Recent rhetoric emerging from Tripoli exhorts Islamic fundamentalists to keep fighting, as dying in battle for their God is the greatest honour.
MI6 have been working hard to find a solution to this depth of extremism, and they have come up with the idea of weapons made entirely of pork.
Spokespersonnage James Bond explained, "They believe in sacrifice, but they also think they'll go to hell if they have pork in their stomach. The solution? Pork bullets."
We understand that there have been overnight raids by Apache helicopters, literally carpet-bombing Gadaffi's compound with pork chops. Bombing has also been backed up by specially adapted machine guns which can fire spicy sausages at up to 700 rounds a minute.
"We're calling the Apaches 'Helichopters'," Bond says. "When there's even a sniff of pork in the sky all Libyan fighters are nowhere to be seen."

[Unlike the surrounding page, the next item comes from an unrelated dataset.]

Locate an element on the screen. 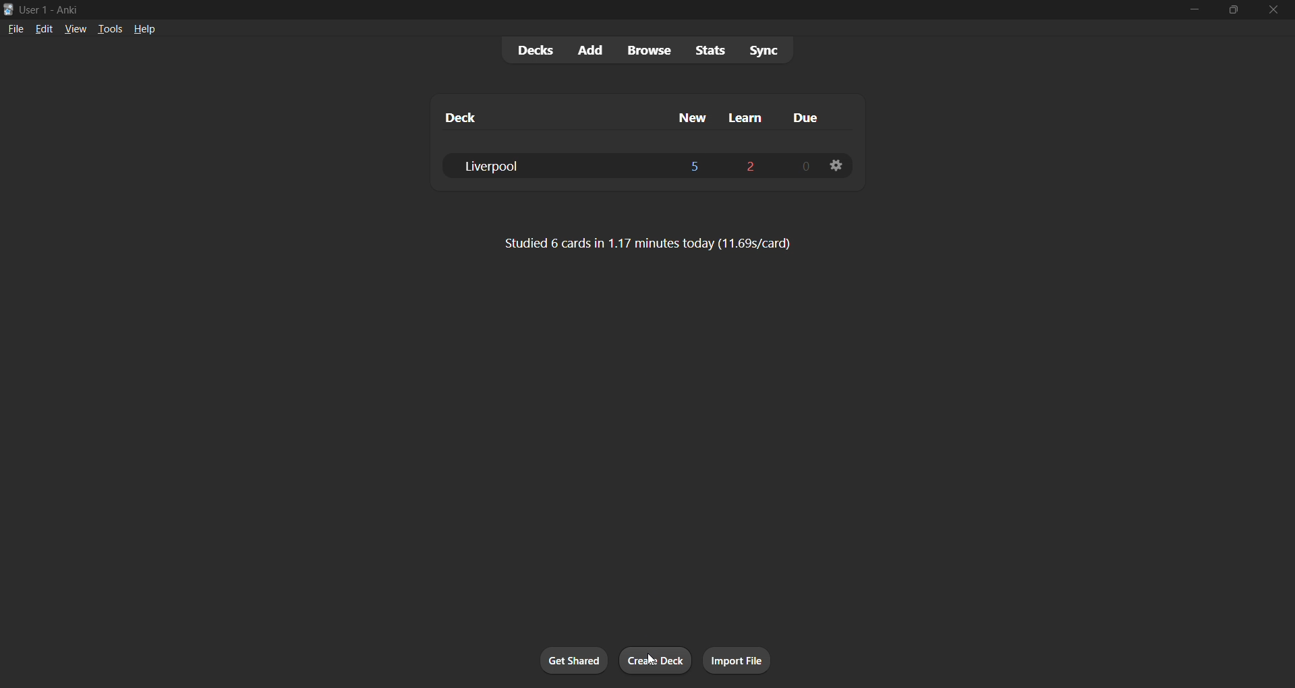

However, it hasn't all gone smoothly as there are reports of cases where Libyan rebels have been caught up in friendly fire. Wikileaks have revealed footage of mortars lobbing pork loins into a village in a case of misteaken (sic) identity. And in an attempt to emulate suicide bomber's methods, SAS operatives have caused terror by running into local mosques with 20 pounds of pork sausages strapped to their chests.